** START EXCERPT PROVIDED **

While large competitors often win on price and convenience, experts say small retailers can’t afford to shy away from online shopping.

When Nakul Patel took his small grocery store in Sorrento, Florida online two years ago, he was eager to go up against competitors such as Publix and Walmart.

While the early results have been promisingPatel found growing his online presence, which accounts for between 2% and 3% of his sales, has been a challenge.

Shoppers are reluctant to try the service. He also doesn’t get the same rich data as the big chains, and money to invest in innovating and marketing is limited.

“It’s not been as easy as we thought it would be,” he told Food Dive.

As industry behemoths push forward with ultra-fast delivery, voice ordering, and dazzling mobile apps, many smaller grocers are wondering how they can keep up.

Even with the help of third-party services that deliver training and cutting-edge software, they feel hard-pressed to match the price and convenience offered by their larger competitors.

Some wonder if it’s even worthwhile to offer online shopping at all.

Despite these challenges, industry experts said that skipping e-commerce or entering the channel half-heartedly, would be a mistake.

** END EXCERPT PROVIDED **
** START DATASET EXCERPT **

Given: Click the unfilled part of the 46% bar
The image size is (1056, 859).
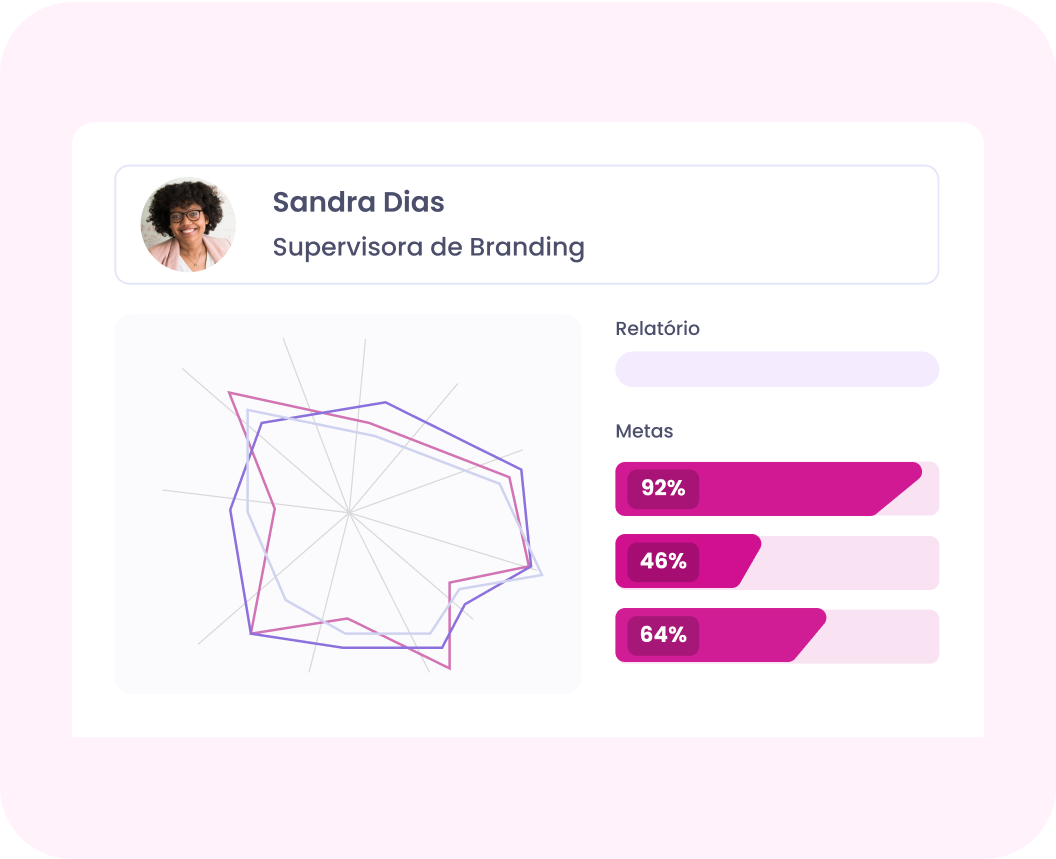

** END DATASET EXCERPT **

- [EXERCISE TASKS]:
1: In the passage about small grocers and online shopping, where is Nakul Patel's grocery store located?
2: Does each statement agree with the passage about small grocers and online shopping? Answer yes or no for each, quoting the words from the passage that decide it.
(a) Patel took his store online two years ago.
(b) Patel gets the same rich data as the big chains.
(c) Industry experts said skipping e-commerce would be a mistake.
3: Copy everything from "Shoppers are reluctant" down to "shopping at all." in the passage about small grocers and online shopping.
You can ignore the lines on this page; they are not needed for anything here.

- [EXPECTED OUTPUTS]:
1: Sorrento, Florida.

2:
(a) Yes: "took his small grocery store in Sorrento, Florida online two years ago"
(b) No: "He also doesn’t get the same rich data as the big chains"
(c) Yes: "skipping e-commerce or entering the channel half-heartedly, would be a mistake"

3:
Shoppers are reluctant to try the service. He also doesn’t get the same rich data as the big chains, and money to invest in innovating and marketing is limited.

“It’s not been as easy as we thought it would be,” he told Food Dive.

As industry behemoths push forward with ultra-fast delivery, voice ordering, and dazzling mobile apps, many smaller grocers are wondering how they can keep up.

Even with the help of third-party services that deliver training and cutting-edge software, they feel hard-pressed to match the price and convenience offered by their larger competitors.

Some wonder if it’s even worthwhile to offer online shopping at all.